RICHIESTA SCRITTA A:
Citi testualmente, dai record riportati più sotto, le righe che vanno da quella contenente "This screenshot has" fino a quella contenente "click(x=72, y=215)", entrambe incluse, e nient'altro.

I protagonisti delle due culture

    Pasquale Grasso

    Pasquale Grasso

    Chitarrista jazz tra i più apprezzati al mondo, Pasquale Grasso è nato ad Ariano Irpino nel 1988 e attualmente vive a New York. Nel termpo ha sviluppato una tecnica molto originale, ispirata dai pionieri del bebop, come Bud Powell, Charlie Parker e Dizzy Gillespie e arricchita da una formazione musicale classica. Definito una decina di anni fa dal grande Pat Metheny <<il miglior chitarrista ascoltato in tutta la mia vita>>, Pasquale Grasso continua ad affiancare allo studio e alla didattica una frenetica attività concertistica nei più prestigiosi locali di Manhattan.

RICHIESTA SCRITTA B:
Trascriva fedelmente il passo del testo su Pasquale Grasso che inizia con le parole "Chitarrista jazz tra" e termina dopo le parole "locali di Manhattan.".

RECORD FORNITI:
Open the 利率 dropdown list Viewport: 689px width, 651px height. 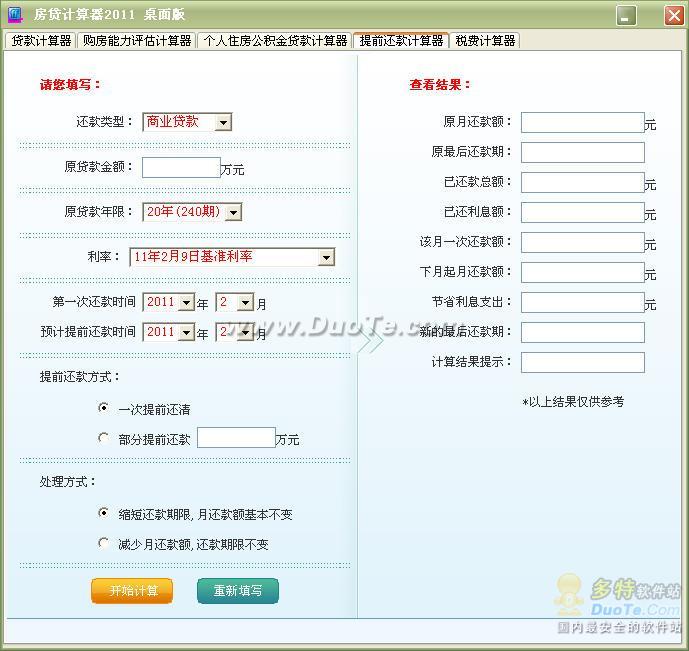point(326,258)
...
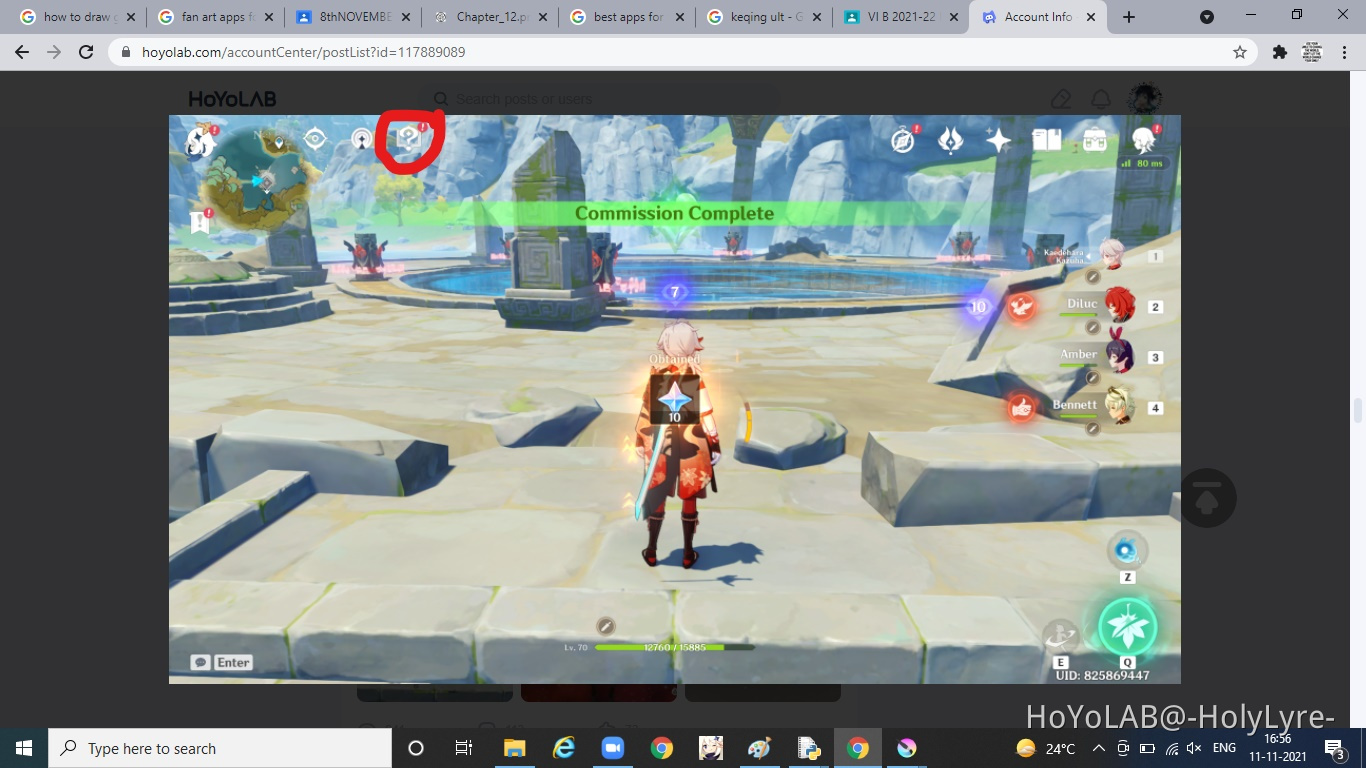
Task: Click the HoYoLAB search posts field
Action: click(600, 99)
* * *
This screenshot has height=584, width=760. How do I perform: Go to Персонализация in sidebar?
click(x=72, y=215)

RISPOSTA COMPLETA A:
This screenshot has height=584, width=760. How do I perform: Go to Персонализация in sidebar?
click(x=72, y=215)

RISPOSTA COMPLETA B:
Chitarrista jazz tra i più apprezzati al mondo, Pasquale Grasso è nato ad Ariano Irpino nel 1988 e attualmente vive a New York. Nel termpo ha sviluppato una tecnica molto originale, ispirata dai pionieri del bebop, come Bud Powell, Charlie Parker e Dizzy Gillespie e arricchita da una formazione musicale classica. Definito una decina di anni fa dal grande Pat Metheny <<il miglior chitarrista ascoltato in tutta la mia vita>>, Pasquale Grasso continua ad affiancare allo studio e alla didattica una frenetica attività concertistica nei più prestigiosi locali di Manhattan.